Ingredients
The following ingredients have 4 Servings
- 3 cups (378 g) AP flour
- 1 cup (130 g) whole wheat flour
- 1¼ t baking soda
- 1½ t baking powder
- 1½ t coarse salt
- 1 1/4 cups (2 1/2 sticks) unsalted butter
- 1¼ cups (250 g) light brown sugar
- 18 T (1 cup plus 2 T; 225 g) granulated sugar
- 2 large eggs
- 1 T natural vanilla extract
- 18 oz (approx. 510 g) chocolate of your choice, chopped (or chocolate chips)
- Coarse sea salt for sprinkling
Instruction
- Whisk together flours, baking soda, baking powder and salt in a bowl. Set aside.
- Using a mixer fitted with paddle attachment, cream butter and sugars together until very light, about 5 minutes.
- Add eggs, one at a time, mixing well after each addition. Stir in the vanilla.
- With speed on low, add the dry ingredients and mix until just combined, 5 to 10 seconds. Mix in the chocolate chips and/or chunks. Cover the dough with something airtight and refrigerate at least overnight (I bake a tray or so a day, until the dough is gone, thereby ensuring fresh cooking each time).
- When ready to bake, preheat the oven to 350 F. Line a baking sheet with parchment paper or a silicone mat.

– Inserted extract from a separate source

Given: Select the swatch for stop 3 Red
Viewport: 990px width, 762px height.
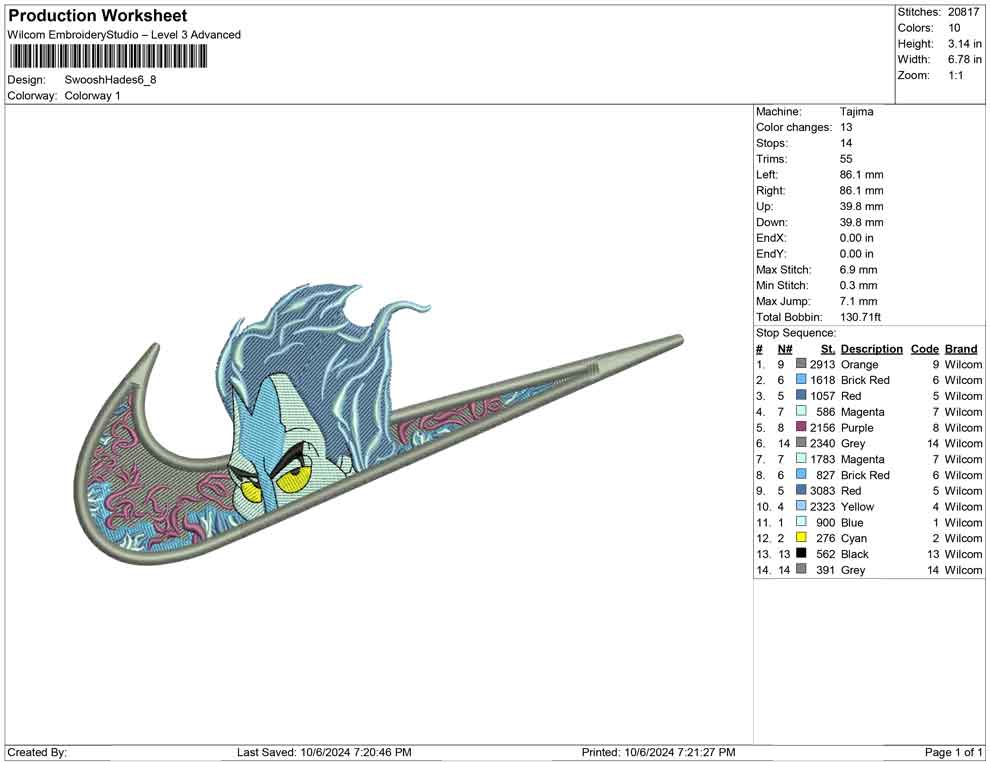Looking at the screenshot, I should click(801, 396).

- Using a cookie dough scoop or an ice cream scoop of medium size, scoop the cookies onto the prepared tray, 6 per sheet (I baked a greater number per sheet for the party because I was trying to bake such a large number). I aim for 2 tablespoons of dough per cookie. Sprinkle the cookies with sea salt and bake until golden brown but still a little soft, about 11-13 minutes. Transfer the baking sheet to a wire rack for 10 minutes, then remove the cookies individually to a cooling rack.